Tuesday, 12 March 2013

The Sessions

11 March 2013

The official trailer. Watch this, and you have no need to watch the whole film.

Extremely slight idea, not developed beyond stating it. Worth nobody’s time.

A woman sex therapist (sexual surrogate) helps a man paralysed from the neck down to have his first sexual experience.  

That’s it. 

I suppose there must be more, to fill out the space, both in the film and in this review. She is married to a mostly understanding man; she provides some extremely obvious therapy, suggesting the central character blames himself for getting the polio that crippled him. 

Plausibly, he falls in love with her. As he is a poet, he is somehow able to get her to reciprocate, implausibly.

I can’t think of a good reason to watch this film. It has some cute moments, most involving his Catholic priest, and is frank about sex, and sex for disabled people in particular.

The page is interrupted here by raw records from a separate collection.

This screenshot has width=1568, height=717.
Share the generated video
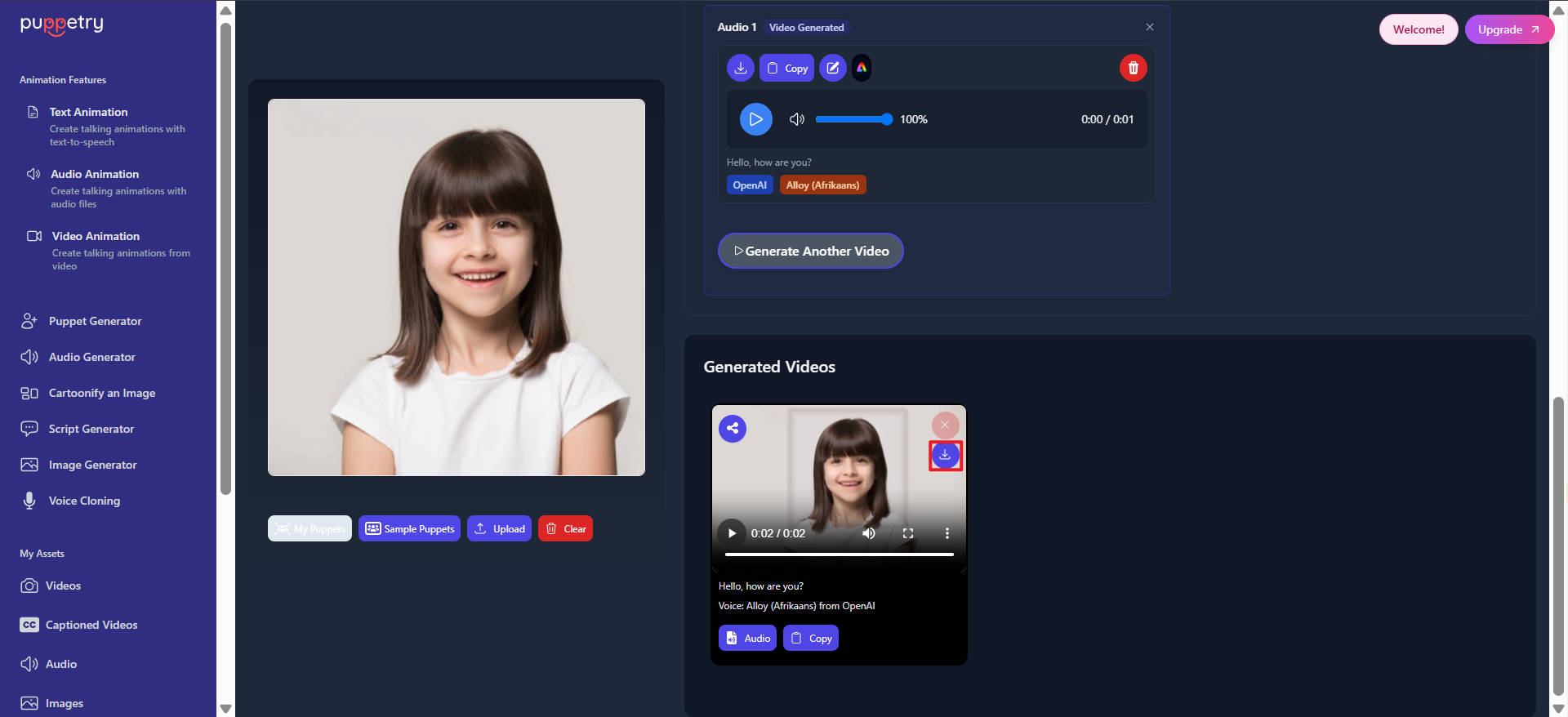pos(733,428)
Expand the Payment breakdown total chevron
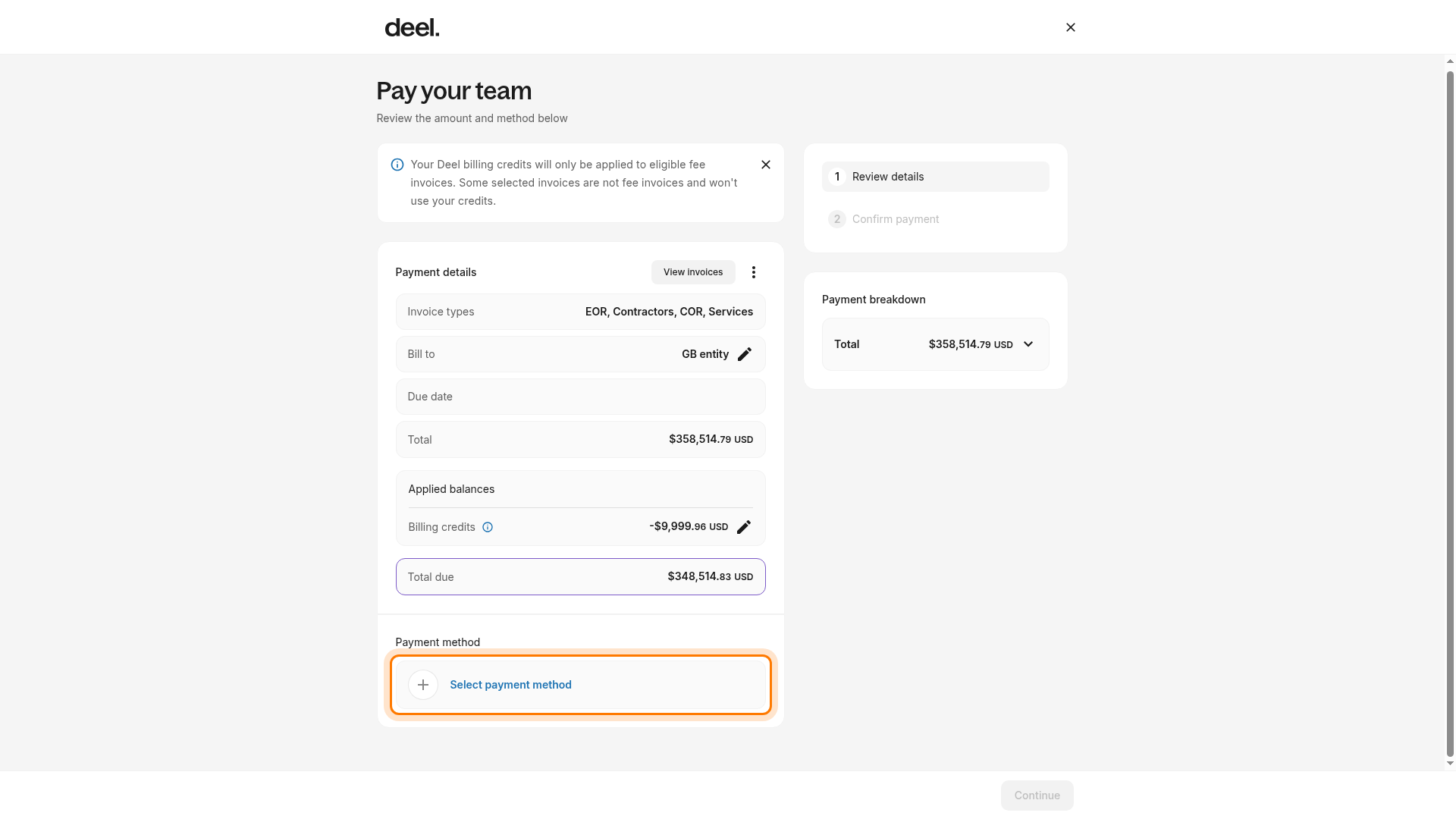Viewport: 1456px width, 819px height. point(1028,344)
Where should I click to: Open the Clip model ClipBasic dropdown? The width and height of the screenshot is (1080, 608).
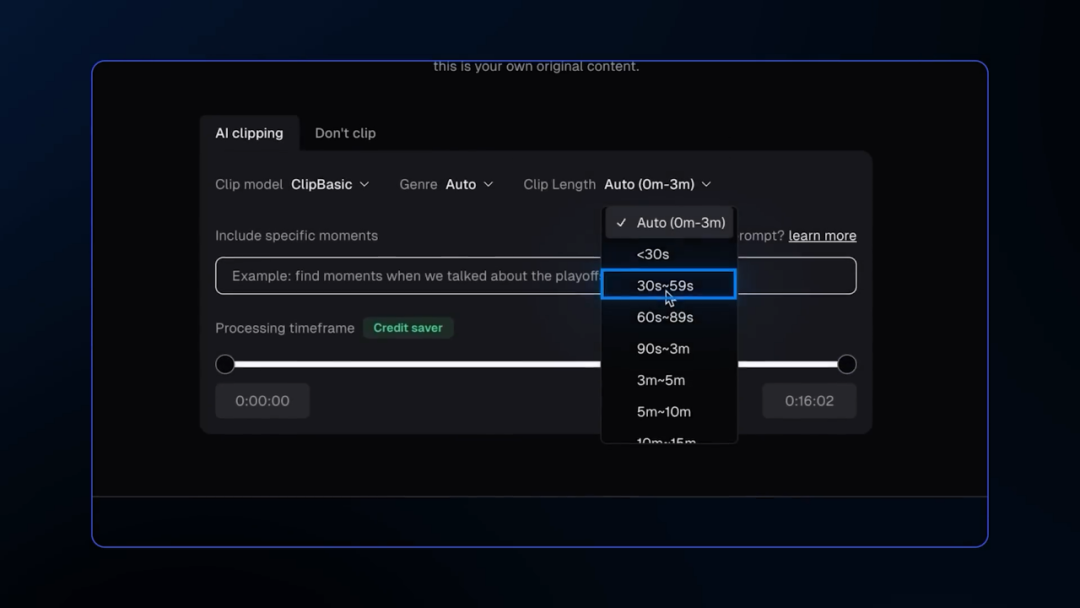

However, the film is mostly curious for its treatment of disability. Mark is mostly confined to an iron lung but appears remarkably chipper. And financially secure. Is he getting his money from writing? How can he afford a nice house and to pay for a full-time carer, much less sex therapy?

All of this seemed extremely implausible, though as this is ‘based on a true story’ I suppose it’s broadly accurate.

Nonetheless the filmmakers have chosen to provide an account of disability that ignores all social and economic questions beyond sex. Even the religious support (the priest) is so worldly he might as well be a guy down the pub. 

I appreciate this is a relatively upbeat story about disability, presenting a positive view, rather than suggesting lives of unbearable torment. 

But does this warrant a focus entirely on sexual satisfaction as being the most important thing in life? The sexual therapist has a very pragmatic approach, but the filmmakers disregard this in the sentimental closing scenes, which suggest that having known the love of three beautiful women makes life in an iron lung worthwhile. 

It’s all very anodyne, and gives the impression of straining for Oscar-worthiness, as if all that a US film has to do to be an artistic success is sympathetically portray increasingly extreme states of physical or mental disability.